◆ THE DATA ◆
==============================

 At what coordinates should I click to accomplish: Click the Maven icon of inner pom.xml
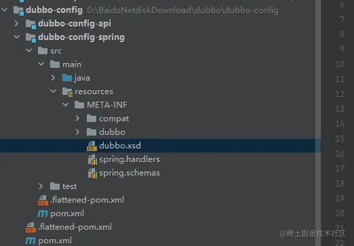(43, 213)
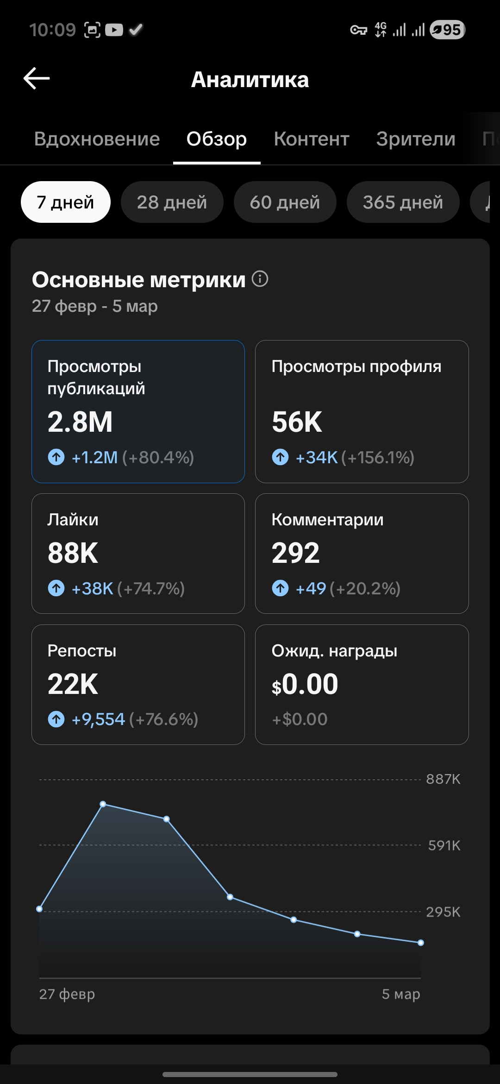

==============================

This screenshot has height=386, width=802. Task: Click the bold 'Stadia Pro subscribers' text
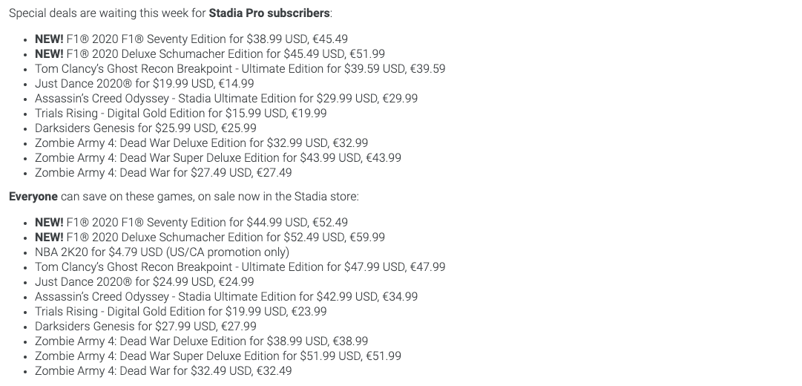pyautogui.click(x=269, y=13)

==============================

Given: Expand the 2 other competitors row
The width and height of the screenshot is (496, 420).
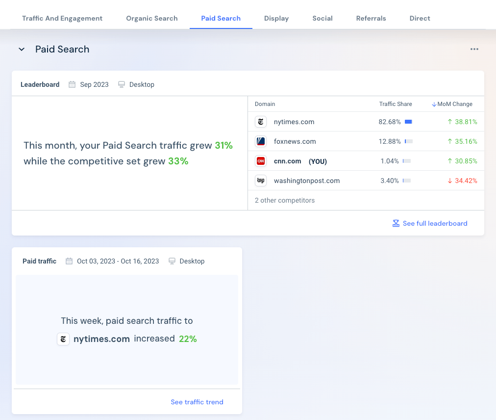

==============================

Set down, word for word, the data starting at the line that contains "Given: Expand the 2 other competitors row" and ending at the line that contains "The width and", both included.

Given: Expand the 2 other competitors row
The width and height of the screenshot is (496, 420).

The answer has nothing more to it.